2.2.4我国乌鲁木齐市主要骨质疏松骨折(major osteoporotic)≥6%[5]:无BMD组阳性35人,其中男性1人,平均年龄(68.26±13.85)岁,平均BMI(22.92±2.58)kg/m2,其中T值诊断骨质疏松10人,敏感性为17.54%、特异性为94.93%,阳性预测值28.57%、阴性预测值90.87%;无BMD组阳性13人,全部为女性,平均年龄(58.23±13.99)岁,平均BMI(23.67±2.50)kg/m2,其中T值诊断骨质疏松3人,敏感性5.26%、特异性97.97%,阳性预测值23.08%、阴性预测值89.94%。

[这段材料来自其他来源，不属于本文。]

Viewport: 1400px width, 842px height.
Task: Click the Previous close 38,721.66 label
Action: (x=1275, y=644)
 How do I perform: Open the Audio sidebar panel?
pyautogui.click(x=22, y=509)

2.2.5瑞士的干预阈值为年龄≥50岁的患者, 10年主要骨质疏松骨折(major osteoporotic)的概率大于15%就应开始治疗[6]:阳性率较低,详见表2。
2.3 各因素对FRAX结果的影响
多元线性回归分析发现,在没有骨密度(BMD)测量条件下,年龄、性别、体重均可以影响FRAX结果,其中年龄对FRAX的影响最大,且是正相关(年龄越大,FRAX值越高,骨折风险的发生率越高),身高对FRAX结果没有影响。在可以测量骨密度(BMD)的条件下,股骨颈T值对FRAX的影响最大,负相关影响(T值越大,FRAX值越低,骨折发生率越低)。详见表3。

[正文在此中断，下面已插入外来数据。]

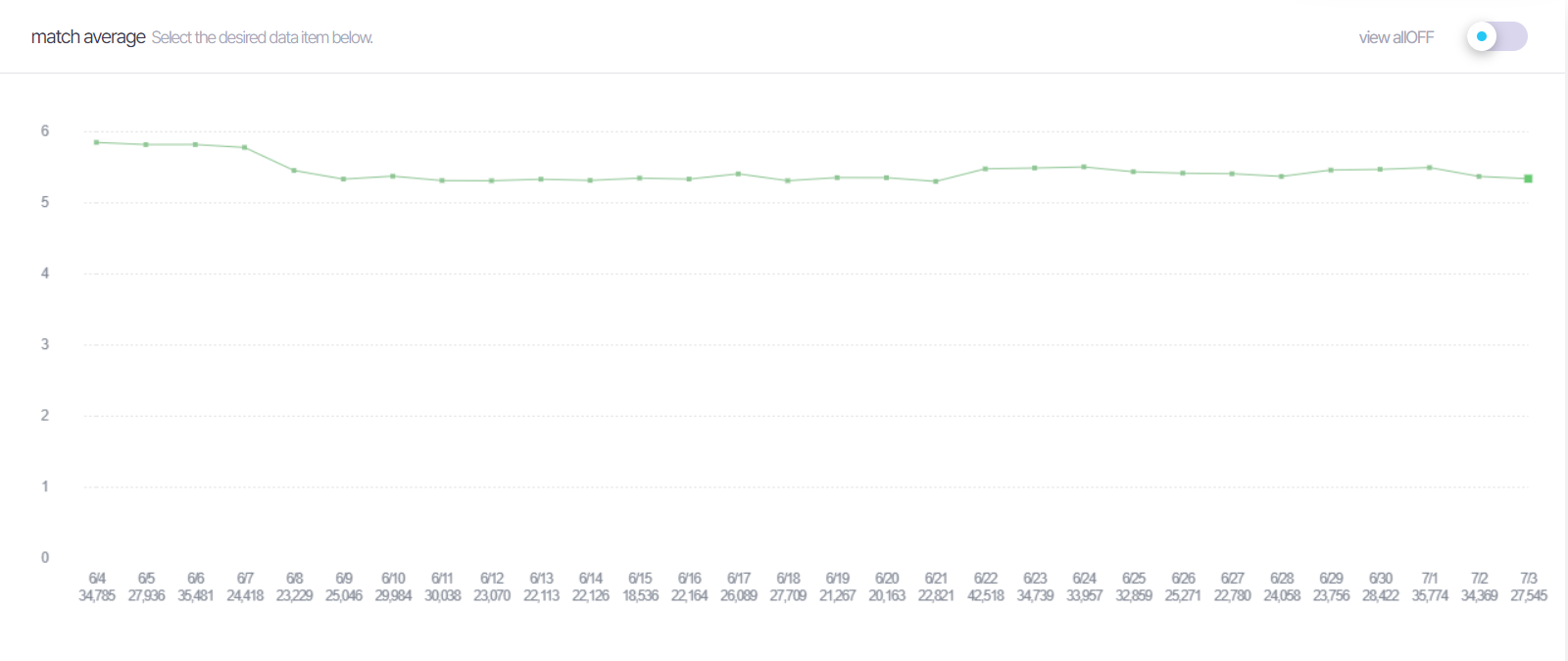The height and width of the screenshot is (661, 1568).
Task: Click the 7/1 data point marker
Action: tap(1430, 168)
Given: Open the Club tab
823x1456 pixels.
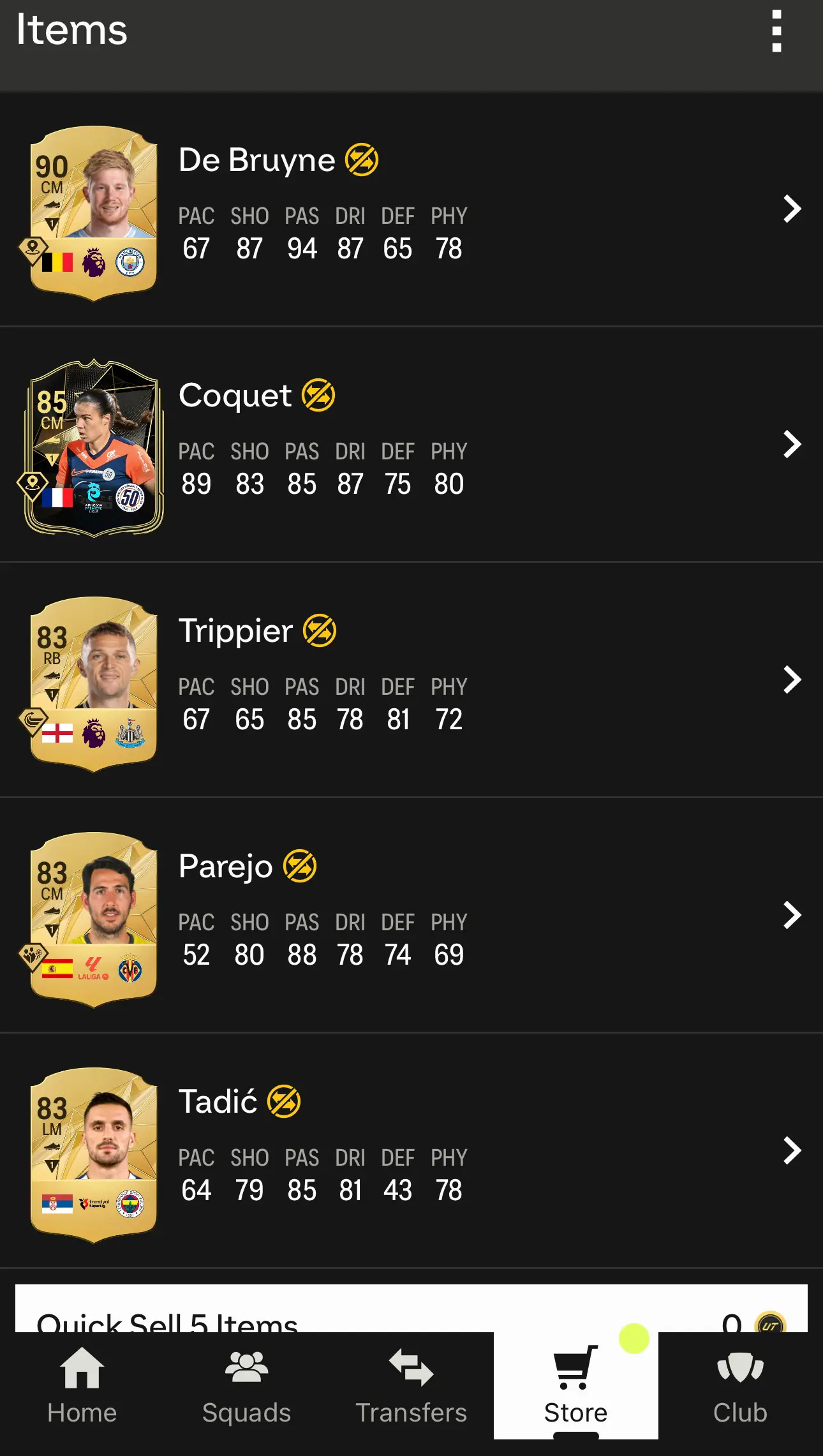Looking at the screenshot, I should 741,1385.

表3 多元线性回归分析各因素对FRAX的影响Table 3 Multiple linear regression analysis of the impact of age, sex, height, weight and the T of Femoral neck on FRAX
注:性别:男=1,女=2
3 讨论
骨质疏松性骨折一旦发生将会严重影响人们的生活质量,并且带来沉重的经济负担。目前常用的双能X线吸收法(DXA),是诊断骨质疏松的金标准。骨密度值预测的风险只是一种相对的总体风险,不能体现每一位个体的绝对风险。FRAX作为一个以计算机软件为基础的评估骨折发生风险的工具,将骨密度、性别、身高、体重、有无骨折史、有无类风湿、父母骨折史、糖皮质激素应用情况、继发性骨质疏松症、有无烟酒嗜好等11种相关因素相结合,能相对个体化的评估其骨折风险,并且其经济、便利、易操作性,为临床医生早期发现骨折高危人群作出治疗决策提供了很好的途径。

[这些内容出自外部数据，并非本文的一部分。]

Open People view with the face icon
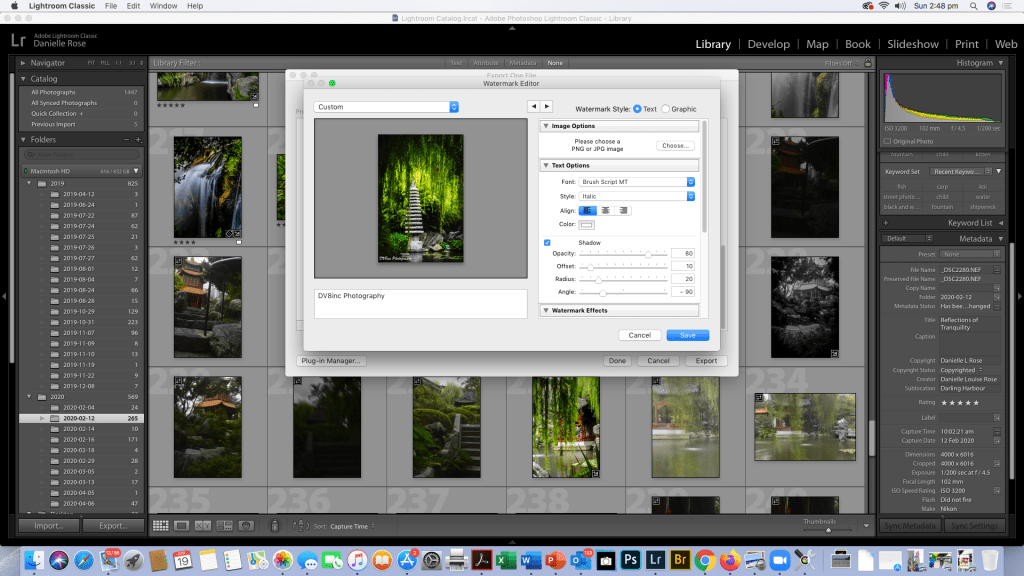The height and width of the screenshot is (576, 1024). coord(246,525)
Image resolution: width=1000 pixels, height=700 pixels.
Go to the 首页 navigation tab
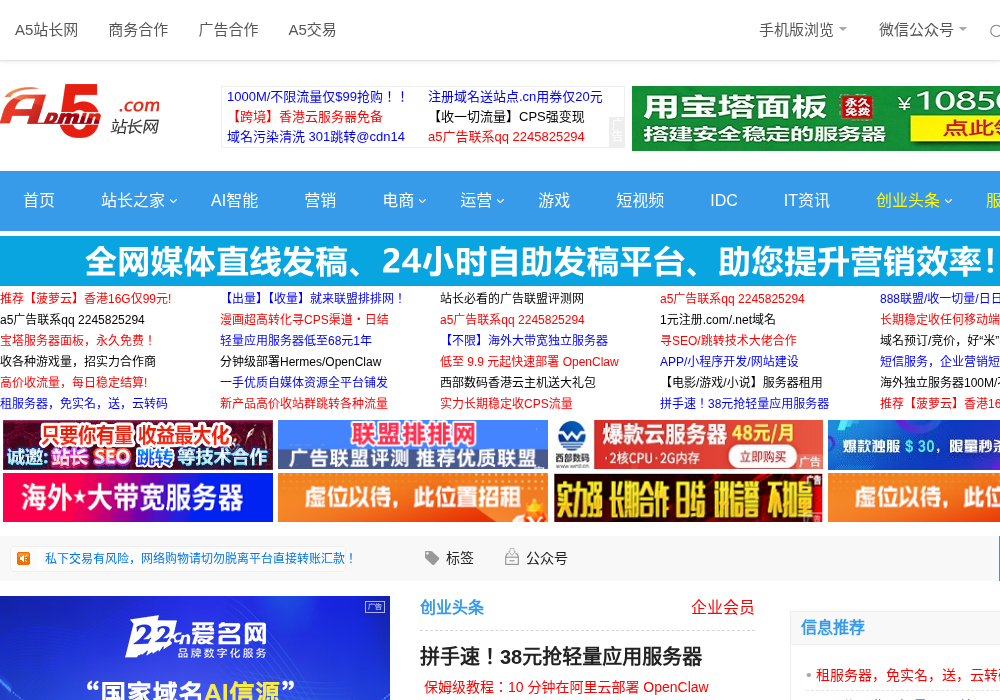click(x=39, y=200)
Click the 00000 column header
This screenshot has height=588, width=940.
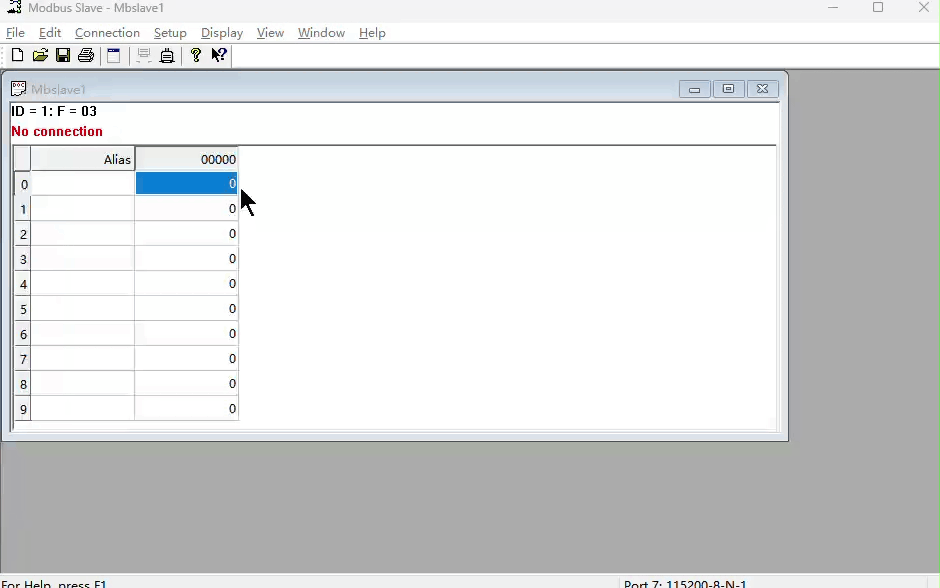pos(186,159)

随着WHO的推广,FRAX在临床中的实际应用,其优势显现的同时,其局限性也开始显露。法国的一项研究发现FRAX在发现绝经期妇女早期的骨折风险上其敏感性很低。同时,在以人群为基础的OFELY(the Os des Femmes de Lyon (OFELY) cohort)队列研究中,FRAX低估了65岁以上的老年妇女50%的骨折风险。其中50%人群的主要骨折风险低于9%,90%的研究人群主要骨折风险低于21%,而当地FRAX的干预阈值为:主要骨折疏松性骨折≥20%[8]。由此可见,FRAX预测结果在很大程度上低估了受试人群的骨折风险。即便是在FRAX评估工具已经被很好推广的瑞士,FRAX已被很好的量化和标记,仍然是低估了实际骨折的风险[9]。我们的研究也证实了这一现象,从表1中可以看出无论采用哪种干预阈值,其敏感性及阳性预测值均不令人满意。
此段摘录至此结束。